------ The data

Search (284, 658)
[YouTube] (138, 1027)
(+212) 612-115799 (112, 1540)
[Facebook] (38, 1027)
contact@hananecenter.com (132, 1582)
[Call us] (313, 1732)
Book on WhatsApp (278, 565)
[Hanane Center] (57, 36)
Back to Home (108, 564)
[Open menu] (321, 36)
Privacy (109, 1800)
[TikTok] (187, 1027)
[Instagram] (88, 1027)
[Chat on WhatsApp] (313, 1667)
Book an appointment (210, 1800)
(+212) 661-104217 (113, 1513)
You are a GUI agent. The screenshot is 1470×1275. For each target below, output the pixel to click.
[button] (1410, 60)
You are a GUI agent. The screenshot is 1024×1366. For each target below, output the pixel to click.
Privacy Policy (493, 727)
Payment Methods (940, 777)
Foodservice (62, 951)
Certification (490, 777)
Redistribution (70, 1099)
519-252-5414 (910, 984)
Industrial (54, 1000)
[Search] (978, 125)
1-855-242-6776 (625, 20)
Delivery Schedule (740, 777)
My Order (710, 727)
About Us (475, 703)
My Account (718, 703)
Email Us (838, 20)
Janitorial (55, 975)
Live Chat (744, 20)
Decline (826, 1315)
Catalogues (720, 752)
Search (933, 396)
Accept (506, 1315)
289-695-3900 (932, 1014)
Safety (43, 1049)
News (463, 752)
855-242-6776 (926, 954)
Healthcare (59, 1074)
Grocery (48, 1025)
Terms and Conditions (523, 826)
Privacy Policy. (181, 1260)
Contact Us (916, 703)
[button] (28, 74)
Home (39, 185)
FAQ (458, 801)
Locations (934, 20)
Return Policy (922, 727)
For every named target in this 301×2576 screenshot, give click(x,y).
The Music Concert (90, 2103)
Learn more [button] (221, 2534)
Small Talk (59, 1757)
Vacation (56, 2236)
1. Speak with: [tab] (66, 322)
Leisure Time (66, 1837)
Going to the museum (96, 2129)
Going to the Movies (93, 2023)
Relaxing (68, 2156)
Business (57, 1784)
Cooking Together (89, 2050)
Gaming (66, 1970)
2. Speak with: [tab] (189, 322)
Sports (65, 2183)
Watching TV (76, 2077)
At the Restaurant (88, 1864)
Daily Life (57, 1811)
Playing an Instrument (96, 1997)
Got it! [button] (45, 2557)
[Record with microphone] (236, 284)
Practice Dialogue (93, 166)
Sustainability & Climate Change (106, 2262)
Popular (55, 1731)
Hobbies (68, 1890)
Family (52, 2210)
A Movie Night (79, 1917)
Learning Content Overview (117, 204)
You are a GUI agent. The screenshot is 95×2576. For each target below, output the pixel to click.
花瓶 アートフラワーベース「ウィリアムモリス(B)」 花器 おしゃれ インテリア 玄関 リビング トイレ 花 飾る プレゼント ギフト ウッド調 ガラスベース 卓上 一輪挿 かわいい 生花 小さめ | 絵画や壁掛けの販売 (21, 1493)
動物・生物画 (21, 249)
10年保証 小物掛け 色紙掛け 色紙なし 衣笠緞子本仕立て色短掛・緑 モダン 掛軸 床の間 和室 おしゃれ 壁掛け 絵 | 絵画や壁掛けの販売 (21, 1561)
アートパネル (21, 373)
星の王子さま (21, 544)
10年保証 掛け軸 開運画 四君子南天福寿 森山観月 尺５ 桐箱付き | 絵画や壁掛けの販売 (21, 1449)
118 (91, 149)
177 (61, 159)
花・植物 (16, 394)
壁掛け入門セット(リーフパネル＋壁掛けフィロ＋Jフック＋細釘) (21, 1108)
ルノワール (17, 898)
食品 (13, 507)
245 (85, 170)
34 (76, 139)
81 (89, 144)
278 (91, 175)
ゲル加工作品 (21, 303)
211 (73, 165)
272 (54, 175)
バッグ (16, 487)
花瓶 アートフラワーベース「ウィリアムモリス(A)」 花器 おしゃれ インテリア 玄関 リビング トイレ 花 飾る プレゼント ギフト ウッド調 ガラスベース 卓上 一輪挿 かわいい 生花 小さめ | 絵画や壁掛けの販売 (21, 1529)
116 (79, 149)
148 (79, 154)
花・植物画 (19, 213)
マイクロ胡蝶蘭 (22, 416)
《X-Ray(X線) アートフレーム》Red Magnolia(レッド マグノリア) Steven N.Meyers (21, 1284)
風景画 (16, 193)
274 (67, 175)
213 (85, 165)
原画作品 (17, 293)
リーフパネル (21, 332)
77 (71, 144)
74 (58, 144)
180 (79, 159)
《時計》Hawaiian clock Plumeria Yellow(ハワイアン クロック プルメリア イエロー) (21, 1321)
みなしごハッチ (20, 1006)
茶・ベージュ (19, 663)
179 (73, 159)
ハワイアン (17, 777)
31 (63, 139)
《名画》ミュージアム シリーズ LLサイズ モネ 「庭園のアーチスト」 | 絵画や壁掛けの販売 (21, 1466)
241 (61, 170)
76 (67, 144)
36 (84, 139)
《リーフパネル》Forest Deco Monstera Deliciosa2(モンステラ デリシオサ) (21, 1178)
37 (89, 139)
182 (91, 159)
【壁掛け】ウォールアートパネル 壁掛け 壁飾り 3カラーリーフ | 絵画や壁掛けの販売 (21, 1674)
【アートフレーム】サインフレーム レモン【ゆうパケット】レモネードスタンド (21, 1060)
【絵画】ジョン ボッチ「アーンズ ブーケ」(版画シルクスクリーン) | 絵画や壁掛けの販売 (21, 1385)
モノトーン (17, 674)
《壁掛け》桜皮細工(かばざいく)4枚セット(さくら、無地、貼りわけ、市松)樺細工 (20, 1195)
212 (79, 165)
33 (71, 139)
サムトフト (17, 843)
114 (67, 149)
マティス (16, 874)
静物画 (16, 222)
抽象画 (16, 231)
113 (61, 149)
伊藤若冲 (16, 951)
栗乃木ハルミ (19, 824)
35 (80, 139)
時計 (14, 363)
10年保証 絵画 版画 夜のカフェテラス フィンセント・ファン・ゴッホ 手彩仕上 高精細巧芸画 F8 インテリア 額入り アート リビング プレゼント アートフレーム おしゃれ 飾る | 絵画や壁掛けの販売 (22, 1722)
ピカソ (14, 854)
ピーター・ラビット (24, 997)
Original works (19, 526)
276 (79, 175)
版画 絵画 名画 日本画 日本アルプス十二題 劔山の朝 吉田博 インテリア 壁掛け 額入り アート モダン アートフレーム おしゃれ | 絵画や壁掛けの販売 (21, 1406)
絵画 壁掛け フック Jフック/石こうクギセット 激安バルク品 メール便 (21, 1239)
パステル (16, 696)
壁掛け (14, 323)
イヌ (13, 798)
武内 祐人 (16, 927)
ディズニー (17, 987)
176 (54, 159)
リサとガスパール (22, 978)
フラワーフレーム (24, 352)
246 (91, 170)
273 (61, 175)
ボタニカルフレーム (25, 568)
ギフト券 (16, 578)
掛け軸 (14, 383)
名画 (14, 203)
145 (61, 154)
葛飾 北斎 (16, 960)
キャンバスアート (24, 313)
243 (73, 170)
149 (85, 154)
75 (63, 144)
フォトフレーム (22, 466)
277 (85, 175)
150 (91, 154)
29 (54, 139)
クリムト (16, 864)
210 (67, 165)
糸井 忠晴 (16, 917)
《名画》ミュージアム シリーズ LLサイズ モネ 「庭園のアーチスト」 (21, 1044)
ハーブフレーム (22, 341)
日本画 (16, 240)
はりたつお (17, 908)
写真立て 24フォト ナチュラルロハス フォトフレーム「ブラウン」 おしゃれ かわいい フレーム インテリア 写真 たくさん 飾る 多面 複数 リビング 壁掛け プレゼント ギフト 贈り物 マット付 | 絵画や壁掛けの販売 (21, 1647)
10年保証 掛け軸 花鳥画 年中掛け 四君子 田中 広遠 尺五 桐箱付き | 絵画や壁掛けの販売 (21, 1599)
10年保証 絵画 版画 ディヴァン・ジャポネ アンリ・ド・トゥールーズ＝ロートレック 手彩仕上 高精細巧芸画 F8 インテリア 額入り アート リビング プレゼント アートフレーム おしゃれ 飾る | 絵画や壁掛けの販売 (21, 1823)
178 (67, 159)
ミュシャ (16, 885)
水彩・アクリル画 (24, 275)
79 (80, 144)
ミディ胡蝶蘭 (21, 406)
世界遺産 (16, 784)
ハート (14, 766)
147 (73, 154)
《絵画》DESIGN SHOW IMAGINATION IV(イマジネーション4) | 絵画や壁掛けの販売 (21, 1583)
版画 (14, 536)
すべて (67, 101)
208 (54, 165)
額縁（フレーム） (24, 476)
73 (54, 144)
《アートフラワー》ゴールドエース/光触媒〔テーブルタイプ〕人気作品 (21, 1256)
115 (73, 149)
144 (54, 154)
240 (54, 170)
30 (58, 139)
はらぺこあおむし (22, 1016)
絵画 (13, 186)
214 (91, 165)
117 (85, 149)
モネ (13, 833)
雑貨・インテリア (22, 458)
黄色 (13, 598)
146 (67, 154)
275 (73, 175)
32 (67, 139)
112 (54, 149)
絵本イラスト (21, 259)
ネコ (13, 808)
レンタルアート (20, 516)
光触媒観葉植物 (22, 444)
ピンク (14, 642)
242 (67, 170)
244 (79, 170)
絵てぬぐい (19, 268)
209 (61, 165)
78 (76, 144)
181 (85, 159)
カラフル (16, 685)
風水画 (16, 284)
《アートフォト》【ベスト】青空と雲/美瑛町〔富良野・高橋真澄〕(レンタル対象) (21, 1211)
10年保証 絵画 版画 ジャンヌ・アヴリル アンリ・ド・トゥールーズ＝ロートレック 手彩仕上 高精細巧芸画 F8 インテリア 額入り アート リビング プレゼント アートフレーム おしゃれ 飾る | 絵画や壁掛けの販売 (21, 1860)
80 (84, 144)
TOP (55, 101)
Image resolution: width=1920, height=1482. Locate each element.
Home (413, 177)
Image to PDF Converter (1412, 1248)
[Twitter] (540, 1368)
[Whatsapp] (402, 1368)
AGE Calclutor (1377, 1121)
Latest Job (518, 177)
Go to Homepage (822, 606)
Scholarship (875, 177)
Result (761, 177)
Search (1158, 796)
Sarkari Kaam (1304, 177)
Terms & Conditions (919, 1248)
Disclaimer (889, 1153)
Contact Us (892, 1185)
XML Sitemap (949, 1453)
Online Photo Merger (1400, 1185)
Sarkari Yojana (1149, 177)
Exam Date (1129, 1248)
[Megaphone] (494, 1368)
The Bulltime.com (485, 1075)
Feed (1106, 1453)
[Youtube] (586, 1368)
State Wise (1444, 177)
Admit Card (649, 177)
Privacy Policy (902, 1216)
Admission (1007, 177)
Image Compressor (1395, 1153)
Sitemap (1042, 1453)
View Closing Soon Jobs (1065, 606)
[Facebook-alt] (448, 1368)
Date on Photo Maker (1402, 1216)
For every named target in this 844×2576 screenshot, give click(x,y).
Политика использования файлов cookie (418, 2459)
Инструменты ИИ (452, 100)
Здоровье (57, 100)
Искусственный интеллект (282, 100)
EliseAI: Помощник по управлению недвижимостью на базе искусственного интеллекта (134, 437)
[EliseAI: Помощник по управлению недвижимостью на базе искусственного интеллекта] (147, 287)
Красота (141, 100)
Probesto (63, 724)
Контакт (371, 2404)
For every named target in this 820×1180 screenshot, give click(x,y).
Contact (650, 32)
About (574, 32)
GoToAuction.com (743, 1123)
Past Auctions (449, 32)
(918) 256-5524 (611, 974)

------------

> **Aim of the exercise**: Say the number of lines above that include "with", and only that.

> **The completed task**: 3